Gressel und Schwalb hatten schon vor zwei Jahren gezeigt, dass die Pause ein Limit für die Initiation anderer Polymerasen setzt (eLife, doi: 10.7554/eLife.29736). Mit der aktuellen Studie ist es dem Team auch in vivo gelungen, eine natürliche Transkriptionsantwort zu studieren. Cramer: „Wir haben gesehen, dass die Zelle tatsächlich die Pausendauer verändert, um die Initiationsfrequenz nach oben setzen zu können, wenn sie Gene anschaltet.“

Die Pause scheint besonders für Gene wichtig zu sein, die sehr stark reguliert werden müssen – wie eben Gene für Entwicklung oder Überleben. Der Steady-State-Status der ruhenden Polymerase ermöglicht den Zellen, äußerst schnell zu reagieren, ohne erst noch den schwerfälligen Transkriptions-Apparat rekrutieren zu müssen. Quasi ein Polymerase-Vorrat direkt an besonders wichtigen Genen. „Die Pause findet grundsätzlich bei allen Genen statt“, klärt Gressel auf. „Sie kann Minuten oder sogar Stunden dauern. Das kommt darauf an, um welches Gen es sich handelt, welche Umwelteinflüsse auf die Zelle wirken oder in welcher Zellzyklusphase sie sich befindet.“

Die Forscher haben noch eine interessante Idee, wie es überhaupt zu der Pause gekommen sein könnte: „Wenn man Gene hat, die sehr hoch induzierbar sein müssen, sodass man starke Transkription kriegt, dann kann man am Kern-Promotor nichts mehr mutieren, denn der muss ohnehin optimal sein“, erklärt Cramer. „Wenn man aber zusätzlich regulieren möchte, was beim multizellulären Organismus sicher sehr wichtig ist, dann könnte man das über die Pausendauer tun – etwa durch Mutation im Pausenbereich abwärts des Promotors. Wir wissen nicht, ob das stimmt, aber es macht irgendwie Sinn.“

Doch was bringt die Polymerase eigentlich wieder zum Laufen? „Einer der wichtigsten Schalter der Transkriptionskontrolle der Zelle scheint CDK9 zu sein“, vermutet Cramer. CDK9 ist eine Kinase, die mit einem Cyclin zum positiven Transkriptions-Elongations-Faktor b (P-TEFb) gehört. Zusammen helfen sie der Polymerase, wieder sprichwörtlich in die Puschen zu kommen, indem sie zum einen die C-terminale Region der Polymerase phosphorylieren, aber auch negative Pausen-Faktoren gegen positive austauschen. Zur Erinnerung: NELF bindet an die Polymerase, um sie zu stoppen; P-TEFb phosphoryliert NELF und schafft den Faktor damit aus dem Weg.

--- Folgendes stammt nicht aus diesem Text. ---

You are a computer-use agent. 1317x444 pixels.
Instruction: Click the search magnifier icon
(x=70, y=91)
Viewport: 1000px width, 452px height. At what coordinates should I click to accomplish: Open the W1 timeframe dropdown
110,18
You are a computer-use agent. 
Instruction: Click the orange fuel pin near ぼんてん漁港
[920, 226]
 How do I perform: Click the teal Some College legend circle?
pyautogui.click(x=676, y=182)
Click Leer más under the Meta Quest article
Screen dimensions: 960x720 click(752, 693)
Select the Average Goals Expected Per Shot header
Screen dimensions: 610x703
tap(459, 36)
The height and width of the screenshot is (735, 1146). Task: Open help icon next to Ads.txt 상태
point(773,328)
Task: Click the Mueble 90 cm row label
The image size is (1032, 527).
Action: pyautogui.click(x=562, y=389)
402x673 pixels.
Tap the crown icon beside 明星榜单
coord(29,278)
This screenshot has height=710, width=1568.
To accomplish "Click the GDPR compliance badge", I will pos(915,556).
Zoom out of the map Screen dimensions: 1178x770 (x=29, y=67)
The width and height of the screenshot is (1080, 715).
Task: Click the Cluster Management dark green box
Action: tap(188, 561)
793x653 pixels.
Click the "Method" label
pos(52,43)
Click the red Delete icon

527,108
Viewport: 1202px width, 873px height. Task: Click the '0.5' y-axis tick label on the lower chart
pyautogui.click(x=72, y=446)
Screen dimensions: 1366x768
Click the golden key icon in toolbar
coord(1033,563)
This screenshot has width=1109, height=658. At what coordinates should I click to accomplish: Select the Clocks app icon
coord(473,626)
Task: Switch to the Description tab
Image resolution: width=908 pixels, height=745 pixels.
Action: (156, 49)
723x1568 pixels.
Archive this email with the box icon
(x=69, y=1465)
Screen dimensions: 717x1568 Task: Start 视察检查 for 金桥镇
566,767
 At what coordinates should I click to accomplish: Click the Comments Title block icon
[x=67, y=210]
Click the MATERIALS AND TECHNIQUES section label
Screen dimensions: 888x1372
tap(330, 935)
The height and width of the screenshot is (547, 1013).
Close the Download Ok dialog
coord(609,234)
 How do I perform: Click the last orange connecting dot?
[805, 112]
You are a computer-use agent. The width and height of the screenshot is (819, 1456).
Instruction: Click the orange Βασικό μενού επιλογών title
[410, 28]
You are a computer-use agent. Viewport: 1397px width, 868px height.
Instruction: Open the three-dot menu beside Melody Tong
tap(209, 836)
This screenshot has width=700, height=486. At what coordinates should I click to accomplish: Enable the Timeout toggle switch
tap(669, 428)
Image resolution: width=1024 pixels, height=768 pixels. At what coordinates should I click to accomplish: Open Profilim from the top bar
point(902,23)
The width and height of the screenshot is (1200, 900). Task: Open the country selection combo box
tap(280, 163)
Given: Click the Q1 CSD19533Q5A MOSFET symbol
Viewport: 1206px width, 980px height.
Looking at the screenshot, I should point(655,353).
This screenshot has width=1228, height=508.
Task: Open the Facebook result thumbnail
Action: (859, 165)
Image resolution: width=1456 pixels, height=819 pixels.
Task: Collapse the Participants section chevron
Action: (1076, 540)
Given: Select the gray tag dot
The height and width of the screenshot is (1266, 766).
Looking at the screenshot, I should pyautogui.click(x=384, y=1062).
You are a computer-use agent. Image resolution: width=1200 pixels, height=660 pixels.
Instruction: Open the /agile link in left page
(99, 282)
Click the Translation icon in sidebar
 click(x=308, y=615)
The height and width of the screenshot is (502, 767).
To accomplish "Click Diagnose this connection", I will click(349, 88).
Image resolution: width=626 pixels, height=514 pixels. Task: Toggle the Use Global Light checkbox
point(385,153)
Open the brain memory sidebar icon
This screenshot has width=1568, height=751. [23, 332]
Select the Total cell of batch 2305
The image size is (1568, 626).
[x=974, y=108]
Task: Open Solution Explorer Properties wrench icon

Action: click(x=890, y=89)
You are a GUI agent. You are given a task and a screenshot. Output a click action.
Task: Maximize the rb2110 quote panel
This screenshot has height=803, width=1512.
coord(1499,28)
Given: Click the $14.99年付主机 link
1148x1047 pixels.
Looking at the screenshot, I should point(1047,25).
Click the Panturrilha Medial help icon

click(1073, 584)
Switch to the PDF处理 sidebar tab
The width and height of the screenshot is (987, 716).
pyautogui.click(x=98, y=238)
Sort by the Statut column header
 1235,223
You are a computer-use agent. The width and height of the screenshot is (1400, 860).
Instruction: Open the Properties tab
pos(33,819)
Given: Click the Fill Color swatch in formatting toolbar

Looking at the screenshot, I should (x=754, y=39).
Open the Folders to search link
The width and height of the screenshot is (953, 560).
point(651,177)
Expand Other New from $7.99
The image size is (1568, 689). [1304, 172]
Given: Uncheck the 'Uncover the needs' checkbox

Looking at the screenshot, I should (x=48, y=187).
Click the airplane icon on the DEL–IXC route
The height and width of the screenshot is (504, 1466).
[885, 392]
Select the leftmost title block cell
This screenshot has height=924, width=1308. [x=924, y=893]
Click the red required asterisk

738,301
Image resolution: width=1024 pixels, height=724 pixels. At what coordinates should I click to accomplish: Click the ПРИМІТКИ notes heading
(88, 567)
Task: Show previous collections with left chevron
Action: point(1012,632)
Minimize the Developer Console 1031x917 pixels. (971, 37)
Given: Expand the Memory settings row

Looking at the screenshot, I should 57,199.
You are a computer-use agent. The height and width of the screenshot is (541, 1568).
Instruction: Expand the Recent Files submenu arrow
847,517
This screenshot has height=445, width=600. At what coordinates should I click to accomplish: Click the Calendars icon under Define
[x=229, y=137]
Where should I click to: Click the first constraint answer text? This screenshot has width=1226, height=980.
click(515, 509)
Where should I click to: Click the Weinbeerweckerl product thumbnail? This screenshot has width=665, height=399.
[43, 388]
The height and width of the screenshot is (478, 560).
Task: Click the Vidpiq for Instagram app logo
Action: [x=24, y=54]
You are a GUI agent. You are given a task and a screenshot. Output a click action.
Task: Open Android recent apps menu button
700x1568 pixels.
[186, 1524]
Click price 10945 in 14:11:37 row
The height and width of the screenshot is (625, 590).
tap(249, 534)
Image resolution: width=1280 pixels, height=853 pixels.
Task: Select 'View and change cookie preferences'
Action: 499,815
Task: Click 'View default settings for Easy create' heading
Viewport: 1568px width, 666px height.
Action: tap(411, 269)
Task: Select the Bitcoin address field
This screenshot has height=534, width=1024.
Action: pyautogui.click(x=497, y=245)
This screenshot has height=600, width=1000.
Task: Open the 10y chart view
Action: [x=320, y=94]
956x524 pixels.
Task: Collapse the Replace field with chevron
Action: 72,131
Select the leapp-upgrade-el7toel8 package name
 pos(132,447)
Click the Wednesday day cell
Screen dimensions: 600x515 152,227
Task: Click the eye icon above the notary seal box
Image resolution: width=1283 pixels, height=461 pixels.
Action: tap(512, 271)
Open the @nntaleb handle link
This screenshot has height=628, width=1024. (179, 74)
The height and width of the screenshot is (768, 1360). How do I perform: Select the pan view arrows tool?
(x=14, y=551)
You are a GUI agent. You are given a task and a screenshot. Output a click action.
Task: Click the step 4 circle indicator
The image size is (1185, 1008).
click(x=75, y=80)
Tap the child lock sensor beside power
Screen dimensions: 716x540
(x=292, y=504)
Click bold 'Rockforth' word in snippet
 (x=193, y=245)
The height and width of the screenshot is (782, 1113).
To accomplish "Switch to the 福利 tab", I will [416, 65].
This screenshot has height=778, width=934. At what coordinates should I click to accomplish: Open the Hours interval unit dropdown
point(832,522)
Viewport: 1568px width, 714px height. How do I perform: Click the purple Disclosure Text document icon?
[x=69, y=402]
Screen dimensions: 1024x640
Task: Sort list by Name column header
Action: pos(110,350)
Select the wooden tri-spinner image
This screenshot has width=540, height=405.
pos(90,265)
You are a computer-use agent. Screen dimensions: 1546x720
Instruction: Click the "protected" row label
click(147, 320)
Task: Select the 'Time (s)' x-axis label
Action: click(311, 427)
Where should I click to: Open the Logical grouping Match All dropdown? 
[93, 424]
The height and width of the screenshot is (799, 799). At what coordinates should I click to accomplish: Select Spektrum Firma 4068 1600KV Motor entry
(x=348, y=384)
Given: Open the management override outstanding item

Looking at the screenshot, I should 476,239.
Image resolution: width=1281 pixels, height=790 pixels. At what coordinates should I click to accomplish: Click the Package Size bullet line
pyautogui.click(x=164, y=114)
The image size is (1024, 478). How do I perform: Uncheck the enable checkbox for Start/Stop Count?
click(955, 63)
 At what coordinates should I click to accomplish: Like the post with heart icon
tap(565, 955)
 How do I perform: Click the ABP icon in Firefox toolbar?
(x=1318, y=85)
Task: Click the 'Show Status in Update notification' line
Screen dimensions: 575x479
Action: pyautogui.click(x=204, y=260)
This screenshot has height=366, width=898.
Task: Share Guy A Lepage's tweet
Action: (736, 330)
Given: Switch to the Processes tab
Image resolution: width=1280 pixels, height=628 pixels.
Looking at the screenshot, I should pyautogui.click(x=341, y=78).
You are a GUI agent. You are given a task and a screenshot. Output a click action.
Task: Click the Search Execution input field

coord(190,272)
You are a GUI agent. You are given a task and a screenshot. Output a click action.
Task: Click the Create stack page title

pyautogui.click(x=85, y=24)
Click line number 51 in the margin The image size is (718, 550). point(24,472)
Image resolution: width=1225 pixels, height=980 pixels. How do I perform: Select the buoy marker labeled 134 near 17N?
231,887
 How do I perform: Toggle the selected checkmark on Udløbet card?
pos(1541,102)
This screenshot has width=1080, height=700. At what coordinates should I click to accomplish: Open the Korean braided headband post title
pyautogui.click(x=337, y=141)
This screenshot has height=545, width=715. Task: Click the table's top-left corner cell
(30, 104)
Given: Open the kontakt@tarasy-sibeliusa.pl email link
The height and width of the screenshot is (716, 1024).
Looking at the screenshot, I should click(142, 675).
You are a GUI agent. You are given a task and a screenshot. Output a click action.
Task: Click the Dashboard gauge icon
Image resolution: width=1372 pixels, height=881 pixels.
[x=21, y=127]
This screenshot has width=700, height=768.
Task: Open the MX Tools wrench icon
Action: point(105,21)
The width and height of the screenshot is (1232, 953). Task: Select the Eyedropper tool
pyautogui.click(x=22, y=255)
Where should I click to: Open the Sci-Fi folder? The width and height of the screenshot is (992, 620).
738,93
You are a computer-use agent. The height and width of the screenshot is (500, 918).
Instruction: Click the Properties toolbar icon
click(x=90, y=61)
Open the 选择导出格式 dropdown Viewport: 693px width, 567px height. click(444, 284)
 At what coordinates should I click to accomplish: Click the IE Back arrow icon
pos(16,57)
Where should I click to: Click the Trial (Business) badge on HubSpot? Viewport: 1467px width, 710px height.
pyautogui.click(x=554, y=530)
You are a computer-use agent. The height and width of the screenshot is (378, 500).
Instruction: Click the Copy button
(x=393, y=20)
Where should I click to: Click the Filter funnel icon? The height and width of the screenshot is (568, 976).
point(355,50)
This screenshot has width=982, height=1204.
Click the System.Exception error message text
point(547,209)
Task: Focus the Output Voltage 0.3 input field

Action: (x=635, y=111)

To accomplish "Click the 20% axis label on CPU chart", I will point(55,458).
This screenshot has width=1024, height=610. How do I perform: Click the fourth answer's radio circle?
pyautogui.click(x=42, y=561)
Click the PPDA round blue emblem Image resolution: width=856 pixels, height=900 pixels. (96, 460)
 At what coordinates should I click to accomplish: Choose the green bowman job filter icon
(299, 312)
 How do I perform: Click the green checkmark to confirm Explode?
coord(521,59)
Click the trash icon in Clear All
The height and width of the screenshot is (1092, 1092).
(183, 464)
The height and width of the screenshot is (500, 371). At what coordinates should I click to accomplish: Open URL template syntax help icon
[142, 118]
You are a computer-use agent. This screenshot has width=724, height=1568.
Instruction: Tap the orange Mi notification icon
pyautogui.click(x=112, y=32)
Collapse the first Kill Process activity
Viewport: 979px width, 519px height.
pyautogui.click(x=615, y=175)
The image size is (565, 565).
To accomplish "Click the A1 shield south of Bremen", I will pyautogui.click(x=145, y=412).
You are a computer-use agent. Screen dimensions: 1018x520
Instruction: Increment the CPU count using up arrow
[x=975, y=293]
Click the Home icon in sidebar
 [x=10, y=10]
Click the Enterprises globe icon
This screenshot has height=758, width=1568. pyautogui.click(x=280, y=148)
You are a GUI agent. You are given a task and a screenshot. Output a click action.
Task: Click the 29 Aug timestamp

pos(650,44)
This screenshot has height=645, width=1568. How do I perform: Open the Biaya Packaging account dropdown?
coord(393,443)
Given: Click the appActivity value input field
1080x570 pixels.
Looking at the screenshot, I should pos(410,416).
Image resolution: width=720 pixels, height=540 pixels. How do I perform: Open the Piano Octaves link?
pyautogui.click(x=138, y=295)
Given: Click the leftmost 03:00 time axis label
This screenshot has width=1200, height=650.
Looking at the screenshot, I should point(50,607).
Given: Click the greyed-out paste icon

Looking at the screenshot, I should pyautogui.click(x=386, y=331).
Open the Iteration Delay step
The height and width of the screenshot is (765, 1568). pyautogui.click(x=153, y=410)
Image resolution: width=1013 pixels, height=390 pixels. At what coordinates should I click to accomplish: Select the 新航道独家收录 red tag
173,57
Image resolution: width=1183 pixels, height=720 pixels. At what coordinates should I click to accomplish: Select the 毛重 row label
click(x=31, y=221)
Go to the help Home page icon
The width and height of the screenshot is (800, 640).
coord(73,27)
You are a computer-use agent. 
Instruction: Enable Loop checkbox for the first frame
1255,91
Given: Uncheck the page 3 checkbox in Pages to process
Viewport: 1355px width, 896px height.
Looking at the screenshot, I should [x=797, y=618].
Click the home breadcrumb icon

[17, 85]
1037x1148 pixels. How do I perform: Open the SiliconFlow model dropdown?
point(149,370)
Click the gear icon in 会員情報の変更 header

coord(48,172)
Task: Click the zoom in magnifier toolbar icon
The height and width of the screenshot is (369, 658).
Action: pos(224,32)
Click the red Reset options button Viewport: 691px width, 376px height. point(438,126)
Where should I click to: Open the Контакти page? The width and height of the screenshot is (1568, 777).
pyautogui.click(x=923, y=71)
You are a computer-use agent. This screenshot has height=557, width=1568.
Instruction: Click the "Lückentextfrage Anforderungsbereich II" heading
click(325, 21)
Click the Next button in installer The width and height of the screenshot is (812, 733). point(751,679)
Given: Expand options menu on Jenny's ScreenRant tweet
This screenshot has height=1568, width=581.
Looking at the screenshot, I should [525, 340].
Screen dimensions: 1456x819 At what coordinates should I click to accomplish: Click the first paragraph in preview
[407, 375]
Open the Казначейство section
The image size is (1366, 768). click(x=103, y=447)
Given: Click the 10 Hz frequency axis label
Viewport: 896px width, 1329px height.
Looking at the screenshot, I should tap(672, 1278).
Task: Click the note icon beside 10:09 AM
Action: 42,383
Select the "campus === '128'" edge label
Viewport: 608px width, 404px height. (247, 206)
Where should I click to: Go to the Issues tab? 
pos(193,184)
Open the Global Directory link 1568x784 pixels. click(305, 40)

Läuft etwas während dieses hoch regulierten Prozesses schief, kann das zu einer Vielzahl von Krankheiten führen, darunter zum Beispiel Krebs. „Die Zelle ist besonders sensitiv, was das Level von CDK9 angeht, weil dieser Schalter so wichtig ist“, weiß Gressel.

Obwohl die drei Göttinger schon viel in Erfahrung gebracht haben, schwirren ihnen noch einige ungelöste Fragen durch den Kopf: „Je mehr man weiß, desto mehr Fragen hat man“, schmunzelt Gressel. Besonders den Pausenverlauf während der Entwicklung findet das Team spannend. Aber auch, welche Rolle der Polymerase-Stopp bei Splicing-Prozessen haben könnte. Denn immerhin hat die Geschwindigkeit, mit der eine Polymerase über ein Gen gleitet, auch Einfluss darauf, welche Exons rausgeschmissen werden, wie Gressel erklärt. Cramer ergänzt noch einen Punkt: „Wie CDK9 letztlich zur Polymerase rekrutiert wird, ist auch noch nicht gut bekannt.“

Die perfekte Kombination

Die gute Zusammenarbeit zwischen Gressel und Schwalb war laut Cramer der Schlüssel für den Erfolg der Gruppe: „Wir sind hier nur weitergekommen durch die Kombination der beiden: Saskia Gressel ist die Experimentalistin, die Protokolle aufbaut, optimiert und Daten generiert. Und Björn Schwalb ist der Mathematiker und Informatiker, der ein theoretisches Modell erstellt hat, um aus den Daten die kinetischen Parameter zu ex­trahieren. Beides ist wichtig, aber der Trick ist, eine gemeinsame Sprache zu finden.“

Doch bis zum Ende dieses Jahres wird sich das Dreiergespann aufgelöst haben. Schwalb bereitet die Gründung eines eigenen Labors vor, Gressel hat ihre Doktorarbeit beendet und ist auf der Suche nach einer neuen Stelle. „Es ist immer so: Wenn die Leute die besten Sachen machen, dann muss man sie loslassen“, gibt Cramer zu und ist sichtlich stolz auf die beiden.